With the rapid rise in sales of new energy vehicles (NEVs), the use of SiC in components including electric drives, OBCs and charging piles will bring a broader market for the technology, said Xpeng Vice President Zhang Xiaofeng.
Xpeng believes InventChip will continue to lead in the local SiC field and become one of the leaders in the global market and looks forward to more cooperation with it, Zhang said.
Founded in 2017 in Shanghai Lingang, InventChip is dedicated to developing SiC power devices, drive and control chips and SiC power module products.
InventChip has become the first company in China to develop and master 6-inch SiC MOSFET products and process platforms in-house, it claimed.

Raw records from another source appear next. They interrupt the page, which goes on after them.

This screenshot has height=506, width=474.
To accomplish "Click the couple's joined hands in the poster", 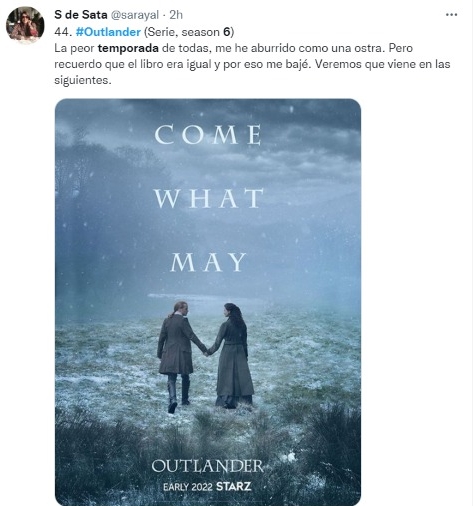I will pos(207,351).
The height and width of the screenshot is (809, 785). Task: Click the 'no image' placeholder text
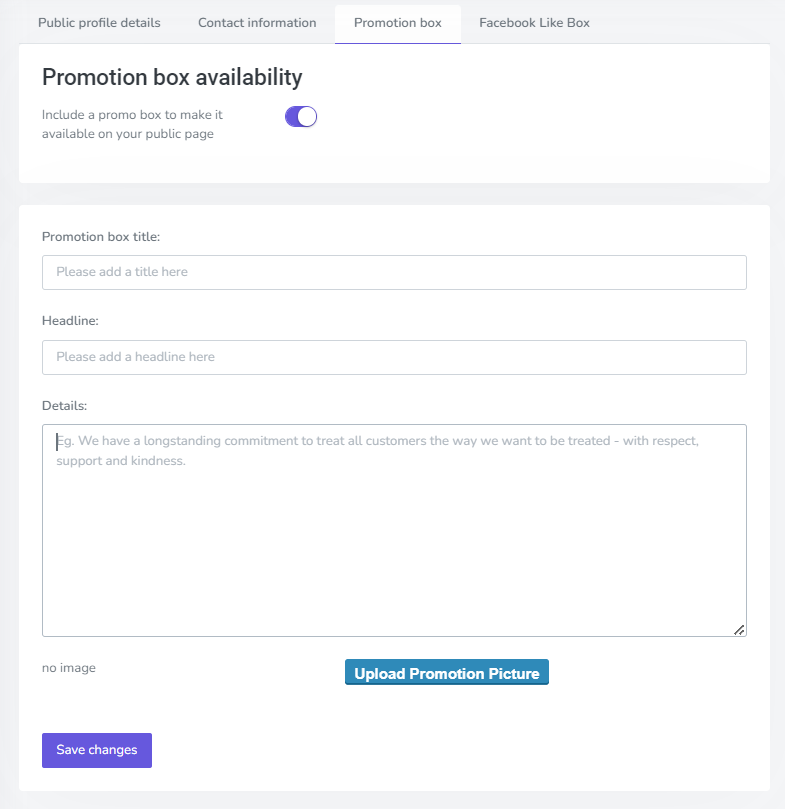coord(69,668)
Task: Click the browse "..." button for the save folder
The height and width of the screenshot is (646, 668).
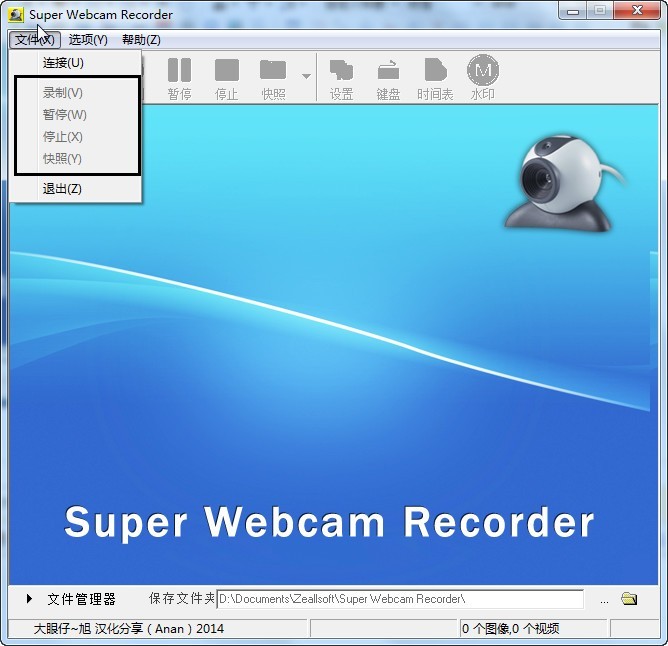Action: tap(604, 600)
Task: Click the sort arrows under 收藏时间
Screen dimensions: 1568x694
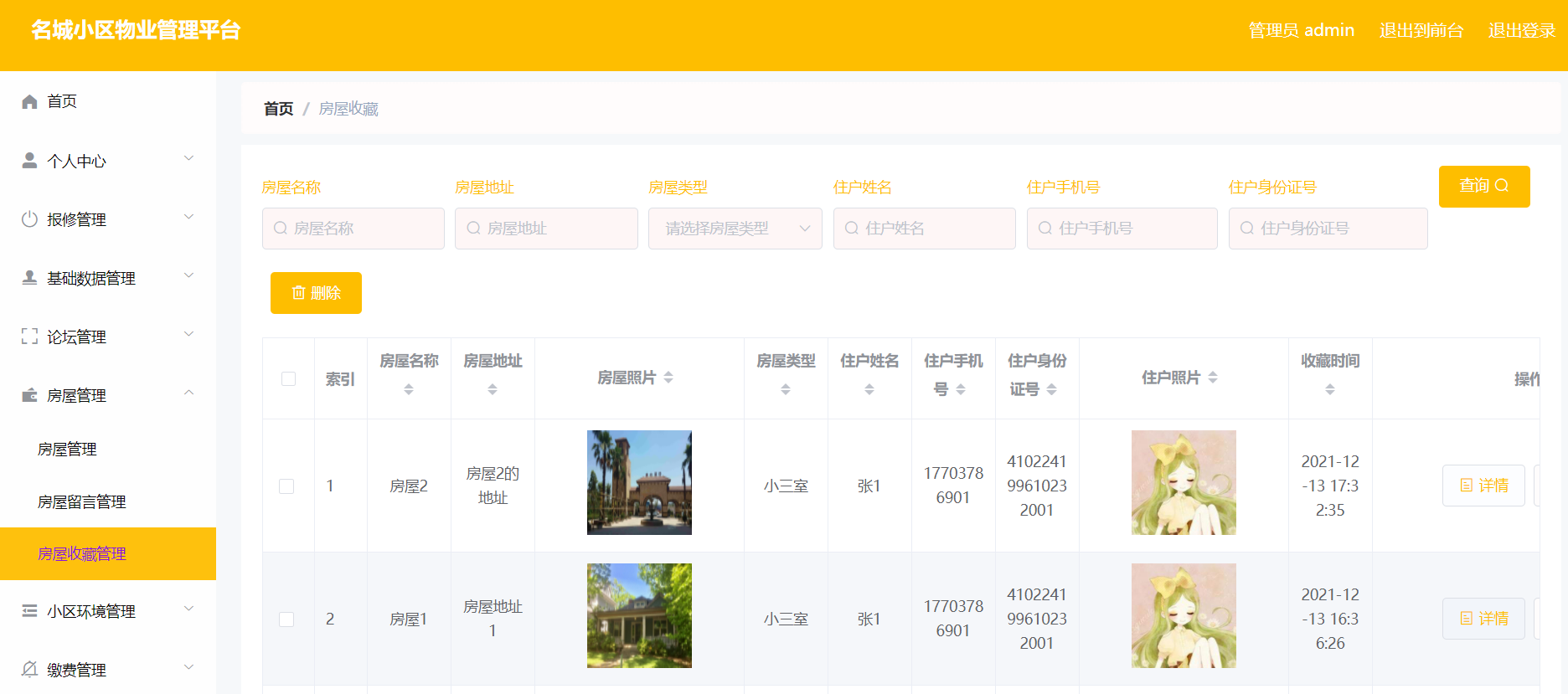Action: 1330,389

On September 11, 2020, InventChip's silicon carbide 1200V 80mohm MOSFET products with fully independent intellectual property rights passed JEDEC certification, making it one of the mainstream local makers of industrial-grade SiC MOSFET power devices, the company said.
To date, InventChip has shipped more than 400,000 of its in-house developed SiC MOSFETs, it said.
(Image credit: InventChip Technology)
Last October, the company closed RMB hundreds of millions in Series A+ and Series A++ financing from investors including Lightspeed China Partners and Hubei Xiaomi Changjiang Industry Fund.
At the Guangzhou Auto Show in late November last year, Xpeng unveiled its flagship SUV, the G9, saying the model would be equipped with an 800-volt high-voltage SiC electric drive system that could reach up to 95 percent efficiency and 89 percent combined efficiency.
The Xpeng G9 is China's first production vehicle based on the 800V high-voltage SiC platform and can get a range of more than 200 kilometers on a five-minute charge, the company said at the time.
It is worth noting that the Xpeng G9 is not the first vehicle to use SiC chips.
Mainstream carmakers still use IGBTs (insulated gate bipolar transistor chips), but Tesla and BYD have already started using SiC MOSFETs in their Model 3 and Han EV models.
Nio has also mastered the technology through in-house R&D, and on June 22 last year, the company announced that the first SiC electric drive system C prototype for ET7 came off the production line.
The SiC technology is mainly used in the core power electronics of the ET7's permanent magnet motor controller, a component that serves to convert the DC power from the battery into the AC power needed for the motor, Zeng Shuxiang, CEO of Nio's motor business XPT, said at the time.